The flow of the album is unrelenting. The opening track ‘Everything Zen’ gives the listener an immediate indication of what they’re embarking on. It’s an exciting song; the main guitar riff is remarkable and the vocals are performed with a dedicated sound of desperation. It really lives up to the strengths grunge is still remembered for.
‘Little Things’ is similar in the way that it doesn’t give you a second to catch your breath. The drums always sound fulfilling and prominent rather than ending up in the background after a dodgy mix like so many modern rock albums. The production is fantastic throughout the entire record and really allows the instrumentation to breath without drowning out Gavin Rossdale’s vocal.
Lyrically the album can go to bizarre places, but it fits so well with everything else that’s happening musically that you ultimately overlook it. However, there are some displays of spectacular songwriting on the record. ‘Comedown’ is likely the best moment on the tracklisting and it’s the lyrics that elevate it to such a high level. As the chorus kicks in with “I don’t want to come back down from this cloud”, it’s clear to see what makes this song so special. In terms of sound it holds up as well as anything being released in the current day. It really is 90s grunge at it’s very best.
‘Glycerine’ is the song on the album that showed Bush would definitely have a future beyond the grunge movement. It’s the closest thing to a ballad on ‘Sixteen Stone’ but, it never gets caught trying to be something it isn’t.

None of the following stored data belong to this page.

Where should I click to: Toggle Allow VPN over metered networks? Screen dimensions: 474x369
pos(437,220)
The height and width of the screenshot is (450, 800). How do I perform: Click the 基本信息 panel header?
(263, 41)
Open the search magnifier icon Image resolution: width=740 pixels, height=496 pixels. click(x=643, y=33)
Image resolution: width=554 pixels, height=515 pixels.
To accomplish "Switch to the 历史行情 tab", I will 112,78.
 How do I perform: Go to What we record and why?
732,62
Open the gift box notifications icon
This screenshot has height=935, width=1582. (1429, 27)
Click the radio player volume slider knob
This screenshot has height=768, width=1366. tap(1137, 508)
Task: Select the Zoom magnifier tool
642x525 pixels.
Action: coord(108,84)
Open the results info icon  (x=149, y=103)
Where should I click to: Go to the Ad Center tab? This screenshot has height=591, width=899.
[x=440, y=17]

The distorted guitar strums and Rossdale’s ever-interesting and slightly alternative vocal delivery keep it on track. It shows just how forward-thinking this band were right from it’s inception.
Bush continue to release records even now and it’s clear to see why. Their debut album is one remembered fondly by so many; if you’ve never had the chance to listen to it there’s no better time than now. The album still stands up and sounds amazing. Grunge revival anyone?